Buried in the footnotes to the recently released annual financial report is the news that the City of Alameda passed another financial milestone last year: the City’s “unfunded liabilities” for retiree benefits now exceed $200 million.
That’s right: As of June 30, 2013, the City owes $200 million more than it has set aside to pay for pensions and retiree health benefits for public employees. The total breaks down this way:
- $85,728,554 (as of June 30, 2012) for pensions for public safety employees;
- $25,206,659 (as of June 30, 2012) for pensions for “miscellaneous” employees (i.e., City workers who aren’t firefighters or cops); and
- $91,172,000 (as of January 1, 2013) for “other post-employment benefits” (“OPEB”) – i.e., retiree health benefits – for both groups.
In the three years since the administration headed by City Manager John Russo and Mayor Marie Gilmore took over, unfunded liabilities have jumped by more than $21 million. Yet, for some reason, the P.R. machine at City Hall failed to crank out a press release bragging about breaking the $200 million barrier.
To be fair: one can’t lay all of the blame for the rise in unfunded liabilities on the Russo/Gilmore administration. The increase isn’t attributable, solely or even primarily, to their stewardship of the City’s financial affairs – any more than the growth in reserves or the upgrade in the City’s bond rating is due, solely or even primarily, to their management of the City’s business.

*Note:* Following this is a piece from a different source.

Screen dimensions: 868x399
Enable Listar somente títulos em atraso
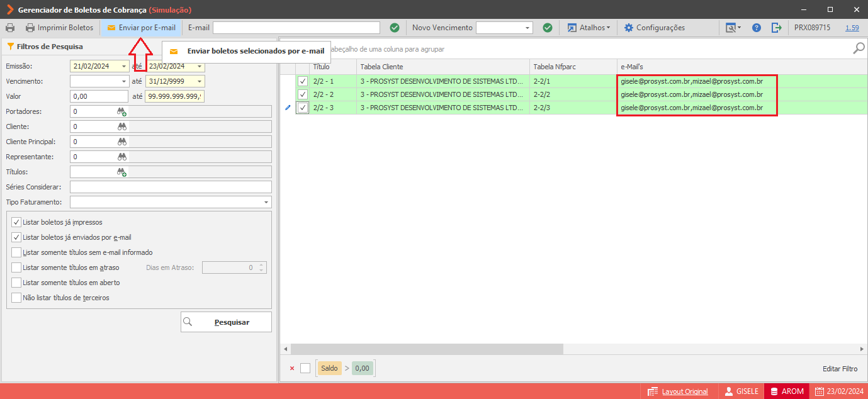click(16, 267)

By the same token, it is fair to point out that, since Ms. Gilmore was elected and Mr. Russo was hired, City Council has made only token efforts to rein in current costs and future liabilities for retiree benefits. Mr. Russo began well enough: as one of his first acts as City Manager, he appointed a task force to study the City’s pension and OPEB obligations. The task force duly met and came up with a list of recommendations. Council’s response was to . . . ignore them.
Start with OPEB. The task force reached consensus on four action items:
- Make further changes to the vesting and eligibility rules for new hires;
- Establish a plan such as a 401(a)(h) in which employees make contributions now to fund their future health care;
- “Buy out” the accrued benefits by establishing a program like the one in Beverly Hills in which employees are given an option of receiving money (either cash or tax advantaged account) in exchange for their defined benefit; and
- “Work with employee bargaining groups to negotiate down the liability.”

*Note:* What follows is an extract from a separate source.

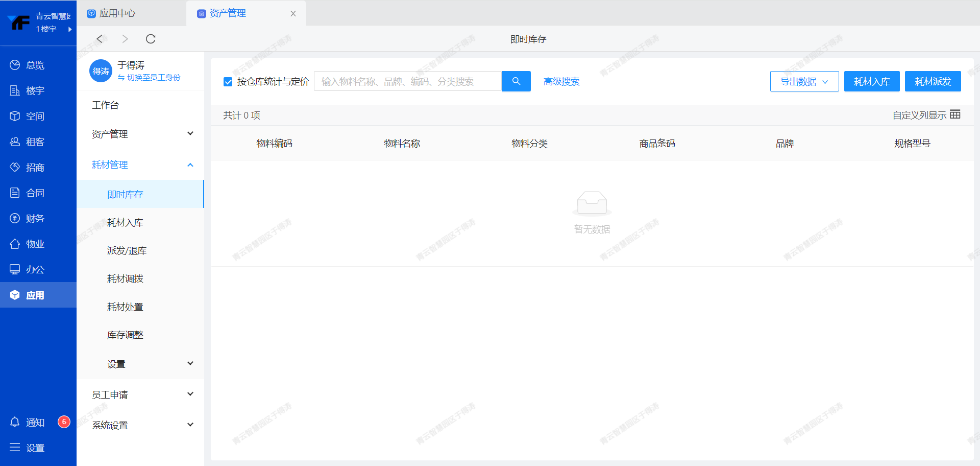
Task: Open the 导出数据 dropdown
Action: [804, 81]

So which of these four recommendations did Council implement after receiving the task force report? None of them.
But the OPEB problem wasn’t going to go away – it was getting worse – so staff made another presentation in July 2013 focused specifically on OPEB. The staff report laid out nine possible courses of action:
- Create an “OPEB trust” that would accumulate funds to be used to pay future liabilities;
- Create a tiered-benefit program in which the longer an employee worked, the more benefits she would earn ;
- “Cap” the City’s contribution rate;
- Move to a defined contribution plan in which the City contributes a flat amount regardless of benefit costs;
- Buy out the benefits (the “Beverly Hills solution”);
- Increase the City’s annual OPEB contribution and use the excess over cost to pay down future liabilities;
- Negotiate an agreement with the unions in which employees would start contributing toward the cost of retiree health benefits;
- Limit spousal benefits;
- Change the benefit to the PEMHCA minimum.
The easiest step to take was the first one, since setting up an OPEB trust is simple; the real issue is how much to put into it and where the money’s coming from. So which recommendation did Council decide to execute? The first one, of course. The remaining eight – including getting employees to start contributing — were, as they say, laid on the table.
And funding the OPEB trust? It hasn’t happened. Last month, Council got around to approving hiring a consultant to manage the trust. Once everything gets set up, staff reported, the City will make its first contribution: $250,000!
And then there’s pensions.
The pension/OPEB task force appointed by Mr. Russo suggested a number of actions the City could take to reduce pension costs and liabilities. The majority didn’t go along with the concept — favored by the public safety union representatives – of selling Alameda Point or other City assets and applying the proceeds to the accrued indebtedness. (The City couldn’t have taken money from selling Alameda Point for this purpose anyway).
The majority of the task force supported creating a less generous pension plan for newly hired employees. Unfortunately, the financial impact of this move wouldn’t be felt for many years. But a majority also endorsed negotiating an agreement with the unions for employees to pay more of the City’s share of pension costs. This would produce an immediate and dramatic impact on the City’s financial condition.
To get an idea of the potential impact, look at the numbers for the most recent fiscal year, which ended on June 30, 2013. The City’s required employer contribution for the safety pension plan was 38.683% of payroll – a total of about $8 million. For “miscellaneous” employees, the required employer contribution was 14.561% of payroll – a total of about $3.3 million. Any cost-sharing by employees would reduce, dollar for dollar, the money sent to CalPERS from the General Fund.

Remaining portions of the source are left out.